Abortion, Hookup Culture, and Socialism

VFL commentator Holly Anne explores the connections between abortion, hookup culture, and socialism…


In this age of increased political polarization, there seem to be endless ideologies, movements, debates, and moral issues that are leaving their impressions on modern culture.

Amid these central topics, abortion and socialism are frequently recurring themes.

The abortion debate, having dominated the public political sphere for the last few decades, and increasingly so with the recent overturning of Roe v. Wade and Planned Parenthood v. Casey, is a sensitive topic for many.

The complexities surrounding the abortion debate include questions of whether one has the absolute right to bodily autonomy, whether freedom of choice supersedes the right to life, whether an unborn child is human and deserves human rights, whether opposing views should be silenced or heard, and whether abortion is murder or healthcare.

Socialism, on the other hand, has to do with creating a ‘fair and equitable society’ in which all are no longer individuals with unique opportunities but are instead parts of a complex social machine that ‘serves the good of all’.

Democratic Socialists, through the conduit of public sentiment, education, culture, and politics, are re-engineering culture to function within the philosophical ideals of communism, and we see this in action in the realms of abortion, the sexual revolution, and the demise of the nuclear family and familial community.

At first glance, the cry for bodily autonomy has almost nothing to do with the Marxist agenda of social reconstruction and totalitarianism.

After all, what does ‘my body, my choice’ have to do with being a mindless worker (a useful idiot) in the regime of socialism?

However, there is a connection between the two – one that soon becomes apparent when you understand the vast cultural and social implications of abortion-on-demand.

On-demand access to abortion creates a culture defined by casual dating, hookup culture, and sex with no commitment or consequences.

Commitment is at the core of a stable nuclear family, and that is precisely what communism (and its extension, socialism) seeks to destroy.

To undermine the nuclear family, socialists celebrate promiscuity, fight for the social dehumanization of the unborn, promote a no-strings-attached form of relationships (otherwise known as a “community of women”), normalize pornography and obscenity, and desensitize children to violence.

Ultimately this creates a culture that views the nuclear family as outdated, oppressive, and unnecessary; that thrives on non-committal in relationships; and that views the murder of millions of unborn children as a normal and fundamental part of modern human life.

Once you remove personal responsibility in its ultimate form (that of the relationship between a parent and their child), you have effectually eliminated the social responsibility to individually strive for the good of society, protect others, and pursue justice.

Remove personal responsibility, and you become nothing more than a mindless cog in the mechanism of democratic socialism.

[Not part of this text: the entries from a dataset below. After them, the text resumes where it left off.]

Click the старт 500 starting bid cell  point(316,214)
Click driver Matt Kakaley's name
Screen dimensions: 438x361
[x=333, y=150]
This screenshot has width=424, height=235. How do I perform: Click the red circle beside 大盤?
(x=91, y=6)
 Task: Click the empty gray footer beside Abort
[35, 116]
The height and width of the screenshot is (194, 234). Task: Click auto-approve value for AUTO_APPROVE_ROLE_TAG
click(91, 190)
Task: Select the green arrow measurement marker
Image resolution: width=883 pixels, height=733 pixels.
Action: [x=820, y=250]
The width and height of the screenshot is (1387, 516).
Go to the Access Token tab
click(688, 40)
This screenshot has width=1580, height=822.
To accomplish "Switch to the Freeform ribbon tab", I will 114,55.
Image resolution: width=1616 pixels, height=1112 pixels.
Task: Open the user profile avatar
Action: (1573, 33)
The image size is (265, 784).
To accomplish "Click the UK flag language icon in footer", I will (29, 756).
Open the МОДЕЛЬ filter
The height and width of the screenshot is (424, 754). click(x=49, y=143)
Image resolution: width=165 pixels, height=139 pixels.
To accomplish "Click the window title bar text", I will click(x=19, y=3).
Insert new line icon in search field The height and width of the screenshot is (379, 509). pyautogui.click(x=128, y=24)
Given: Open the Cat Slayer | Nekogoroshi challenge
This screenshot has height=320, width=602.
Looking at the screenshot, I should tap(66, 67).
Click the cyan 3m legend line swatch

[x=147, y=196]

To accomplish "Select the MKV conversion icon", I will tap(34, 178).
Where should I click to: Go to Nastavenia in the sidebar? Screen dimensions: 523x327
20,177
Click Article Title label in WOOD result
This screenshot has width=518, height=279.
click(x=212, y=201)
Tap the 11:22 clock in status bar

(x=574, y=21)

Another way in which socialist techniques have influenced the abortion debate is through the conduit of linguistics.

The power of subconscious framing, also termed the ‘Framing Effect,’ is well known among academic circles.

The Decision Lab (thedecisionlab.com) defines the ‘Framing Effect’ as “When our decisions are influenced by the way information is presented.”

This ability to predictably control an audience’s subconscious reaction to, and understanding of, the information they are presented with and thus craft a public bias, either in support of or opposition to the event or issue portrayed, is a powerful tool.

Over the past century, the drastic shifts in the meaning of the language used to refer to abortion have become startlingly obvious.

Pro-lifers and Pro-choicers can use the exact same words and yet miss each other entirely because the foundational linguistical interpretation of the words has changed.

The word ‘fetus,’ which originally was understood to mean ‘little human or little child,’ now is commonly interpreted as referring to ‘a clump of cells.’

Abortion, once commonly understood as a brutal and inhumane practice, is now touted as a legitimate and crucial form of healthcare.

A fundamental women’s right, instead of meaning those rights that every woman should have, now refers to the right of a woman to kill another human being just because their existence is inconvenient.

How did we get here?

How did our culture get so lost that feticide (the killing of a preborn child) and the brutality of abortion is commonly accepted and publicly celebrated?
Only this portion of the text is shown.